Ten pages with different layouts were tested.
Results
Pro
- some pages recognized almost flawlessly
- text extraction possible without training
- low computational requirements
- very fast processing
Contra complex layouts caused complete failure unwanted orthographic modernization model was maxed out by the task, allowing only very short prompts
Conclusion
Vision LLMs show potential but are: not reliable enough in this setup overwhelmed by complex layouts Larger models or stronger hardware would likely perform much better.
Experiment 3: Named Entity Recognition (NER)
Objective: Detect all personal and place names. Identifying persons and place names is often the easiest way to gain an understanding of a text’s content without the need for full annotation. This task is challenging due to historical names, varying spellings, and ambiguous context.
NER is crucial for:
- databases
- knowledge graphs
- geographic analyses
- network analyses of historical actors
Because combined extraction of persons and places performed poorly, two separate runs were executed. Rules were precisely defined, with example cases provided to guide the model’s behavior:
- mark only personal names / only place names
- ignore titles, professions, roles
- ignore general terms The evaluation was performed by comparing the model outputs with the reference data from the master JSON file, measuring hits, missing entries, and false positives.
Results
Pro
- very high recall: over 93% of actual names found
Contra
- extremely high number of false positives -> personal names: 885 incorrect vs. 422 correct
- systematic misinterpretations -> place names: Japanese, town, island → falsely treated as proper names -> personal names: king, emperor, governor → treated as valid persons
- occasional extreme outliers (hundreds of hallucinated names)
Conclusion
LLM-based NER is not practical under these conditions. Classical tools (e.g., spaCy) remain:
- faster
- more consistent
- far easier to control
Overall Result
The thesis arrives at a clear but sobering conclusion:
Lightweight LLMs can contribute to the analysis of historical texts, but under realistic conditions they are neither reliable nor efficient enough to replace classical methods.
1. Main Problem: Unreliability and Inefficiency
- high variance
- partly arbitrary decisions
- prompt engineering does not replace training and is not less complex
- problems are shifted, not solved
The usefulness of LLMs must be considered carefully.
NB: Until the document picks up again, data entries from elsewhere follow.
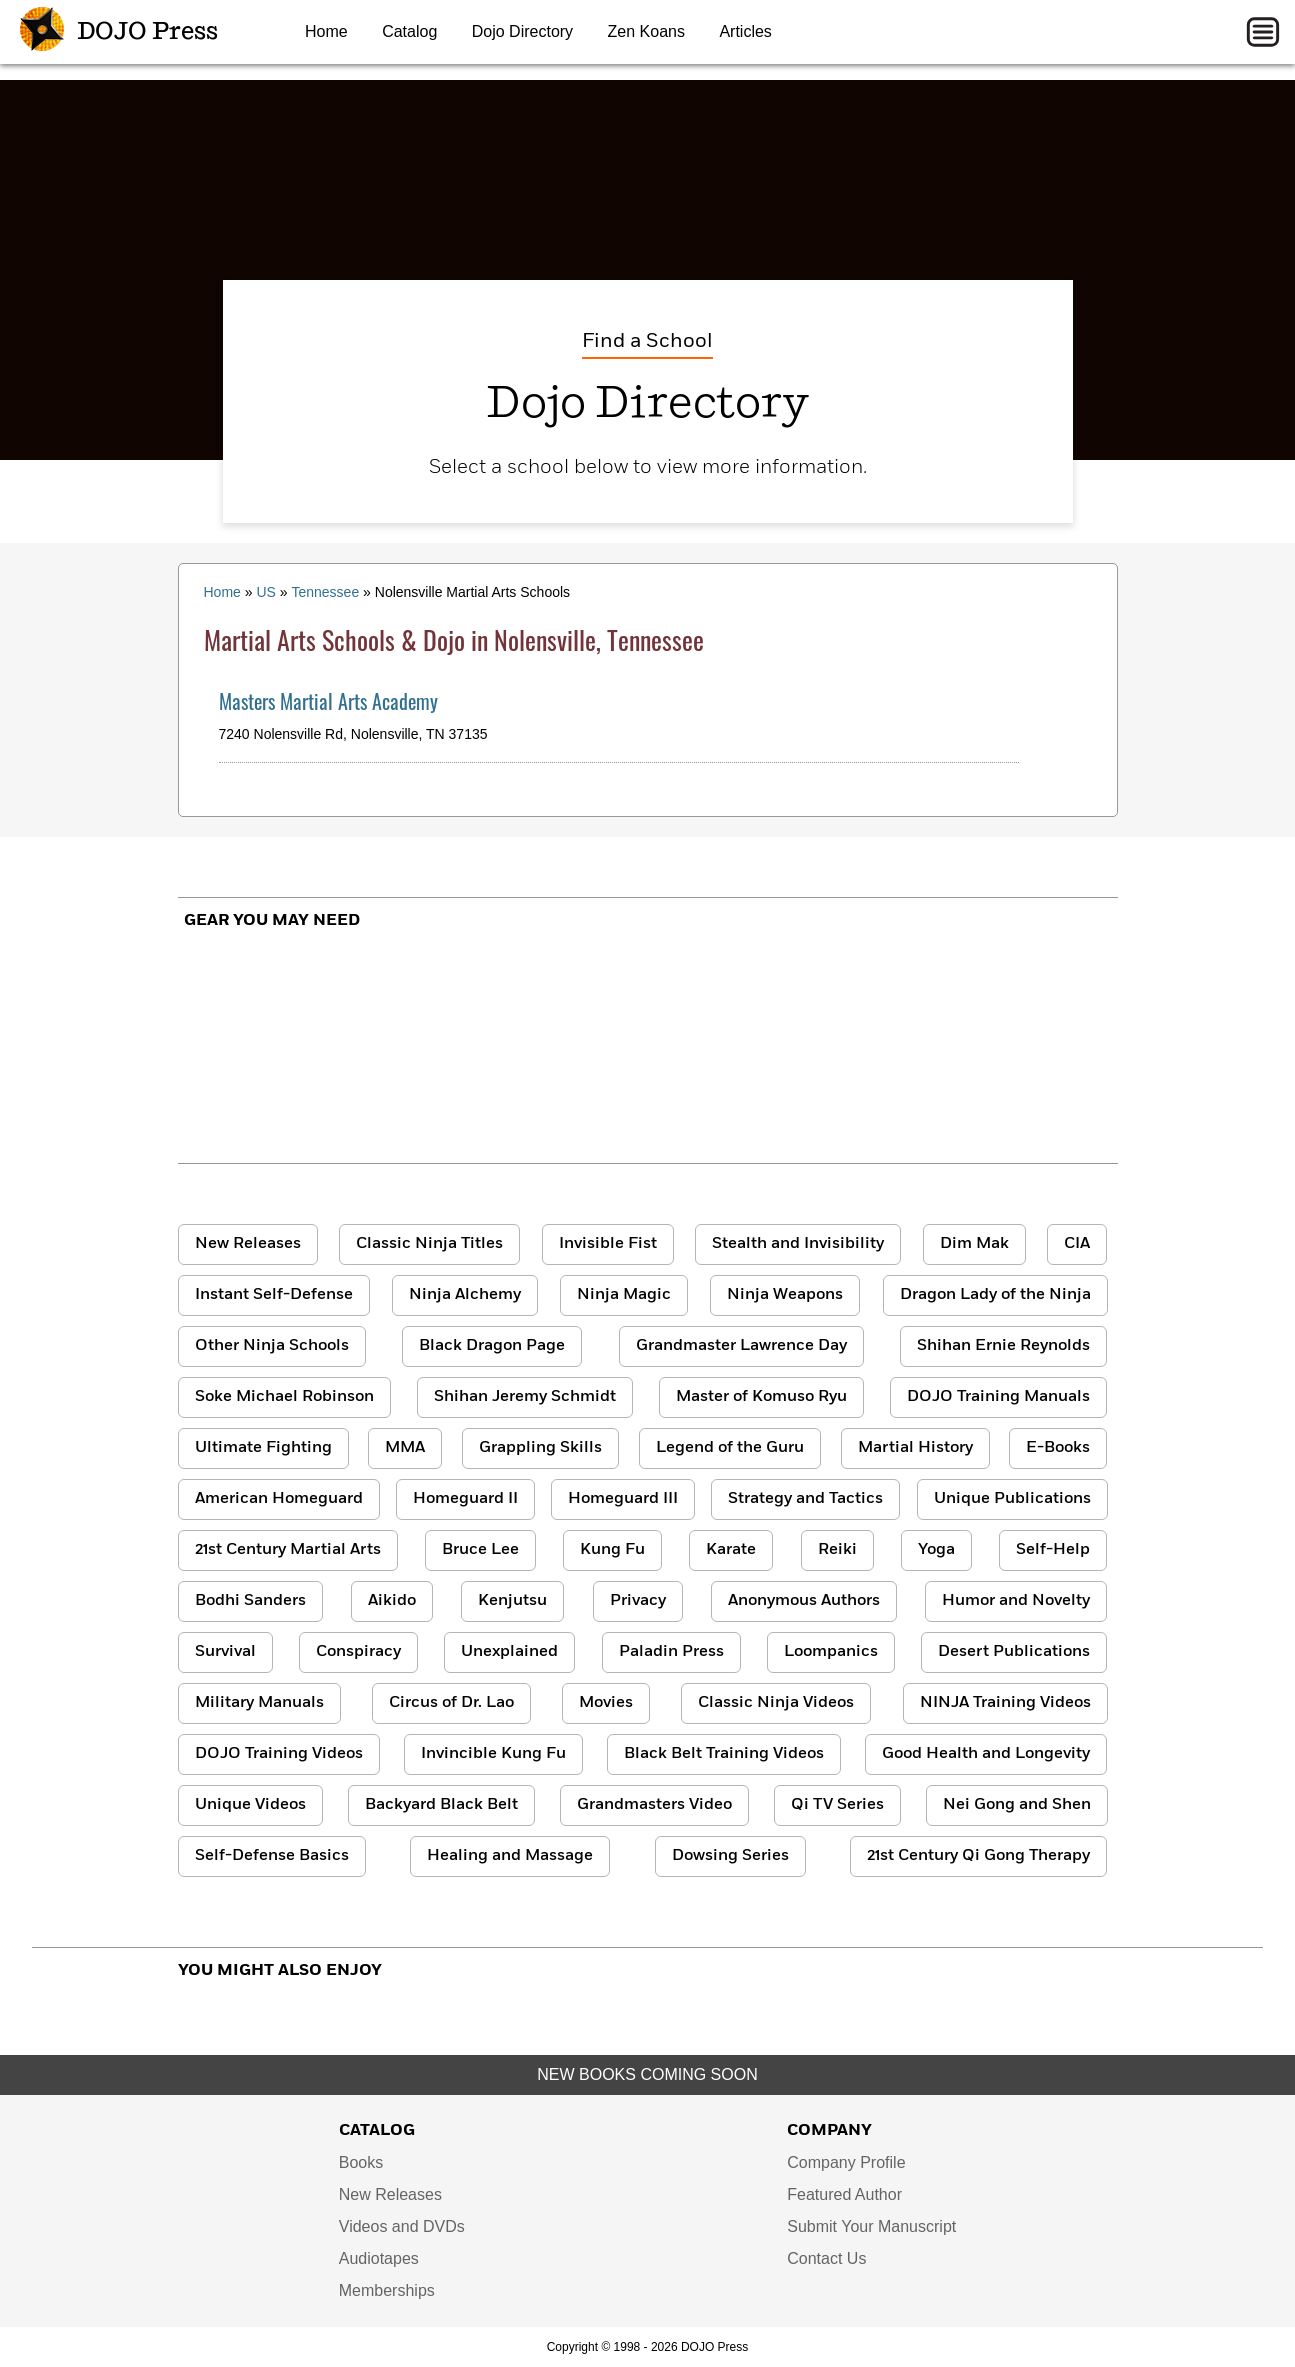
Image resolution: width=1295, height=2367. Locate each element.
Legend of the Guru (730, 1448)
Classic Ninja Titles (429, 1244)
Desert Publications (1014, 1652)
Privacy (638, 1601)
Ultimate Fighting (263, 1448)
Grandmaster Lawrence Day (741, 1346)
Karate (731, 1550)
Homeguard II (465, 1499)
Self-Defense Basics (272, 1856)
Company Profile (846, 2162)
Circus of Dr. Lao (451, 1703)
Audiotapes (379, 2258)
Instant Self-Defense (274, 1295)
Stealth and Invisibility (798, 1244)
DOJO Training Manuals (998, 1397)
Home (326, 31)
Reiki (837, 1550)
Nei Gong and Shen (1017, 1805)
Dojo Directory (522, 31)
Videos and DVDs (402, 2226)
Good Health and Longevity (986, 1754)
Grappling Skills (540, 1448)
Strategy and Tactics (805, 1499)
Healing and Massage (510, 1856)
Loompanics (831, 1652)
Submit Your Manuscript (871, 2226)
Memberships (387, 2290)
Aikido (392, 1601)
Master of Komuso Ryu (761, 1397)
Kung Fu (612, 1550)
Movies (606, 1703)
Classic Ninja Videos (776, 1703)
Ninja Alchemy (465, 1295)
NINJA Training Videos (1005, 1703)
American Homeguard (279, 1499)
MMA (405, 1448)
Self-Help (1053, 1550)
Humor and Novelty (1016, 1601)
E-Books (1058, 1448)
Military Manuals (259, 1703)
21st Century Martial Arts (288, 1550)
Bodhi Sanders (250, 1601)
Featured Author (844, 2194)
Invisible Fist (608, 1244)
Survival (225, 1652)
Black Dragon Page (492, 1346)
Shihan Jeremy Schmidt (525, 1397)
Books (361, 2162)
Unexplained (509, 1652)
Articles (745, 31)
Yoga (936, 1550)
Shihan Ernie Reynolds (1003, 1346)
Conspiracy (358, 1652)
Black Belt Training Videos (724, 1754)
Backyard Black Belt (441, 1805)
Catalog (409, 31)
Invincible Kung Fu (493, 1754)
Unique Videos (250, 1805)
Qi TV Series (837, 1805)
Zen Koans (646, 31)
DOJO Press (119, 32)
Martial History (915, 1448)
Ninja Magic (624, 1295)
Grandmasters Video (654, 1805)
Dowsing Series (730, 1856)
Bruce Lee (480, 1550)
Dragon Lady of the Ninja (995, 1295)
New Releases (248, 1244)
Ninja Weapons (785, 1295)
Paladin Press (671, 1652)
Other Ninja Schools (272, 1346)
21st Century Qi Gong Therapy (978, 1856)
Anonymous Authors (804, 1601)
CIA (1077, 1244)
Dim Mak (974, 1244)
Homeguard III (623, 1499)
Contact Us (826, 2258)
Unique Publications (1012, 1499)
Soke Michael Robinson (284, 1397)
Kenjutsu (512, 1601)
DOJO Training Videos (279, 1754)
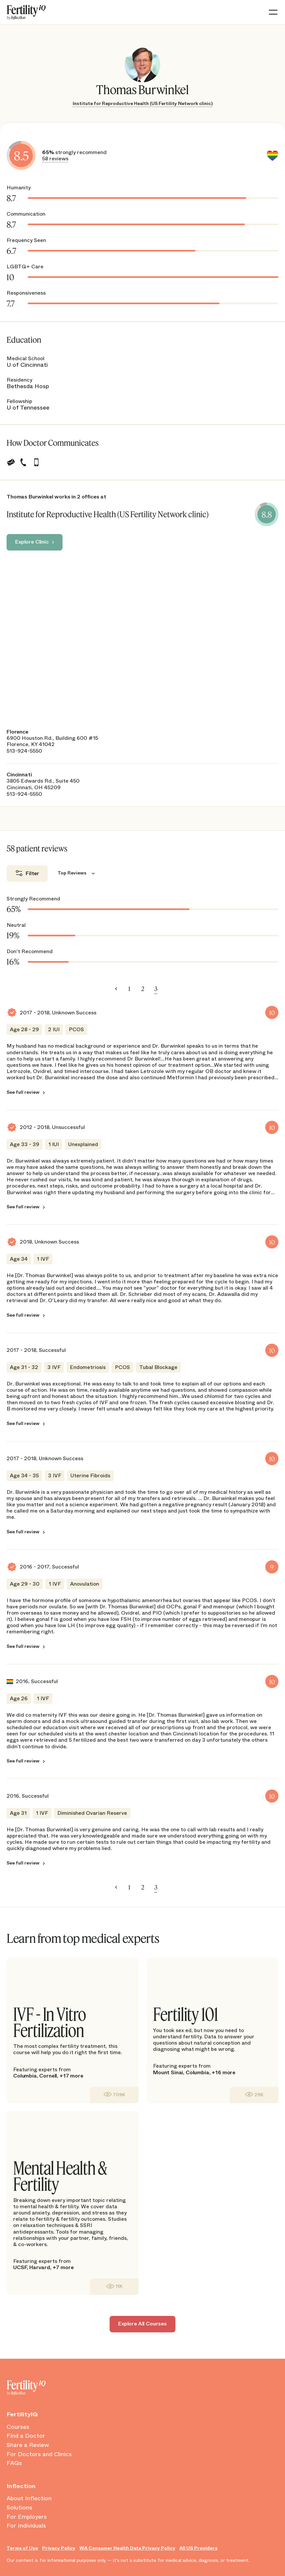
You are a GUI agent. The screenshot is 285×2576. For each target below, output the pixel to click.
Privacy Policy (58, 2548)
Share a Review (28, 2445)
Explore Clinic (32, 542)
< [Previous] (116, 988)
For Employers (27, 2517)
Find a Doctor (26, 2436)
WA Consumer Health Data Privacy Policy (127, 2548)
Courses (18, 2427)
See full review (23, 1092)
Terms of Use (22, 2548)
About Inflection (29, 2498)
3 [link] (155, 988)
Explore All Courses (142, 2323)
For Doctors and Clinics (39, 2454)
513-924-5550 (24, 751)
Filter (32, 873)
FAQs (14, 2463)
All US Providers (198, 2548)
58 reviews (55, 158)
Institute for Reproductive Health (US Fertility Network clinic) (143, 103)
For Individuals (26, 2526)
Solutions (19, 2507)
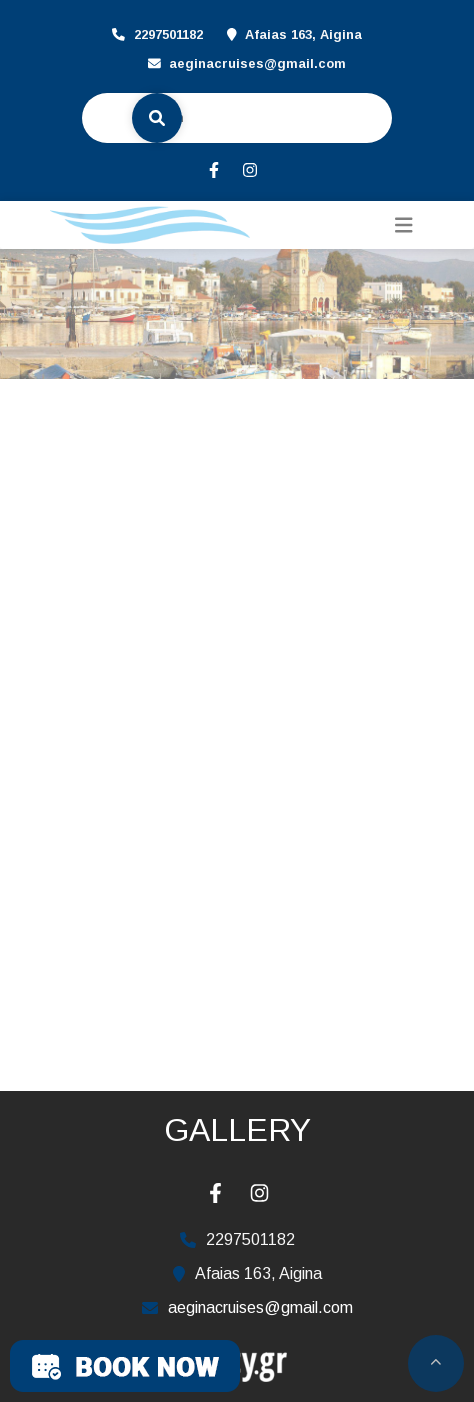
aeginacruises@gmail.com (257, 63)
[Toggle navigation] (404, 225)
More modern tools are not always better. The normalization of historical texts with LLMs takes significantly longer, requires more computational resources, and ultimately does not outperform traditional rule-based normalization tools available online.
2. Resource Limitations of Small Models
- actual token limits often unclear
- vision LLMs break easily when tasks become slightly more complex
Outlook: Where Does the Potential Lie?
Despite their limitations, LLMs offer promising perspectives:
Tool Integration Format validation tools such as Pydantic greatly improve stability.
Specialized Agents Models, such as Qwen2.5-VL, show potential in specific areas, including image processing and format conversion.
Better Accessibility There is a strong need for graphical interfaces so that researchers can use LLM workflows without deep technical knowledge.
TL;DR
LLMs show potential for certain tasks in the Digital Humanities. Under realistic conditions, however, they remain unreliable, inconsistent, and inefficient; classical tools continue to be indispensable. LLMs are most effective when combined with structured tools and clearly defined output formats (e.g., Pydantic).